Which, he’s probably not wrong: An openly gay Black man is, for a whole host of reasons that include “just existing,” more likely to piss off the Fox News crowd than Tony Hawk. But also: There is at least a slight difference in the degree of provocation at work here, between using human blood for an admittedly metal skateboard painting, and using it to decorate Nikes with pentagrams embroidered into them to help promote the music video where you ride a stripper pole to hell so that you can grind on the devil and then snap his neck to become the king of hell. The differences are subtle, but extant.
Also, we have to point out: The Satan Shoes included the blood of semi-anonymous members of the artistic collective MSCHF (and not Lil Nas X), while anybody buying the skateboards got actual Tony Hawk blood, of the kind you could probably use for some sort of dark, Tony Hawk-based ritual. (Maybe to get the Tony Hawk’s Pro Skater 3 parks added to Tony Hawk’s Pro Skater 1 + 2? Just sayin’, if you’ve got a ritual handy.) So, just from a “famous blood ownership” point of view, we can see why there’d be a preference.
Meanwhile, in news that is also cool, but maybe not quite such a triumphant celebration of all that the English language can do, Lil Nas X also announced a release date and a trailer for the Montero album; it arrives on September 17.
===============
→ **EXERCISE**:
Answer these from the excerpt about Tony Hawk and Lil Nas X:
1. Whose blood went into the Satan Shoes?
2. What product came with Tony Hawk's blood?
3. On what date does the Montero album arrive?
The data that comes next is separate material with no connection to the excerpt.

→ **PROVIDED MATERIAL**:
===============
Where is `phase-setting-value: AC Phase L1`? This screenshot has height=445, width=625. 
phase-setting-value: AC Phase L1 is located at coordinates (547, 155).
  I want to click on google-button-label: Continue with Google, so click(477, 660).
===============
→ **COMPLETED EXERCISE**:
1. Semi-anonymous members of the artistic collective MSCHF
2. Skateboards
3. September 17